• **Task item**:
Retype the lines below exactly, from the one that contains "This screenshot has" through the last, and leave every picture out.

Stored items:
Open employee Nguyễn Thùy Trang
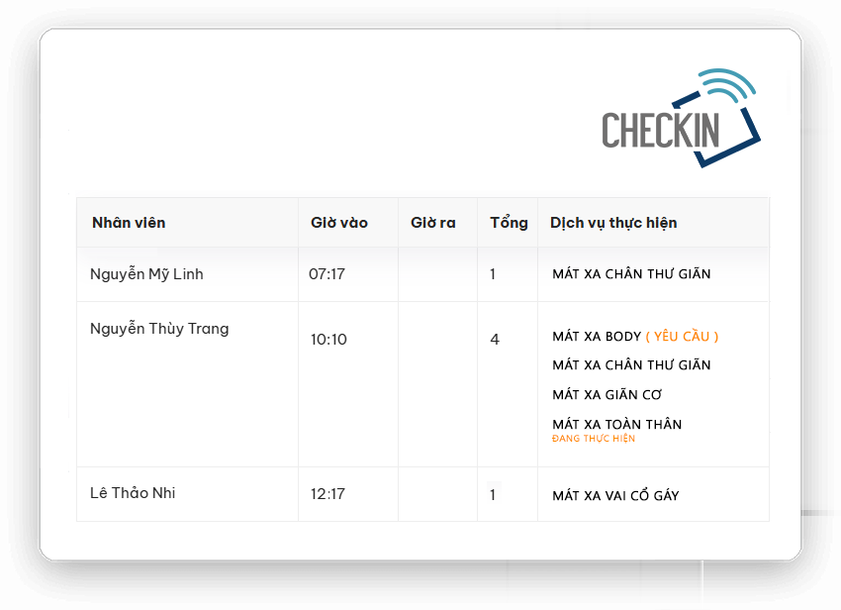 coord(159,329)
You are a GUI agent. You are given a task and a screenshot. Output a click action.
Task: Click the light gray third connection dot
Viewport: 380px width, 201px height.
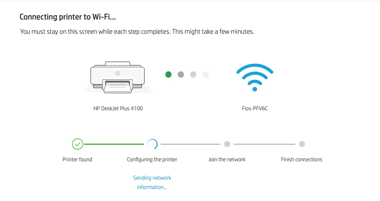pos(193,75)
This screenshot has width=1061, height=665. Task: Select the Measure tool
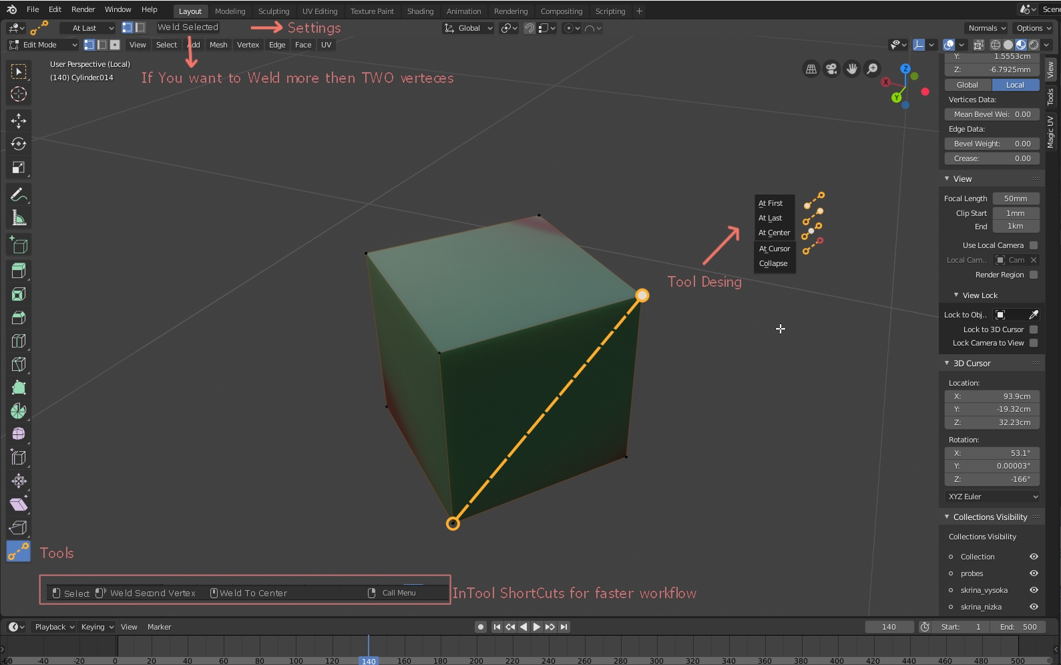(x=19, y=218)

• **Exercise solution**:
This screenshot has width=1061, height=665. Task: Select the Measure tool
(x=19, y=218)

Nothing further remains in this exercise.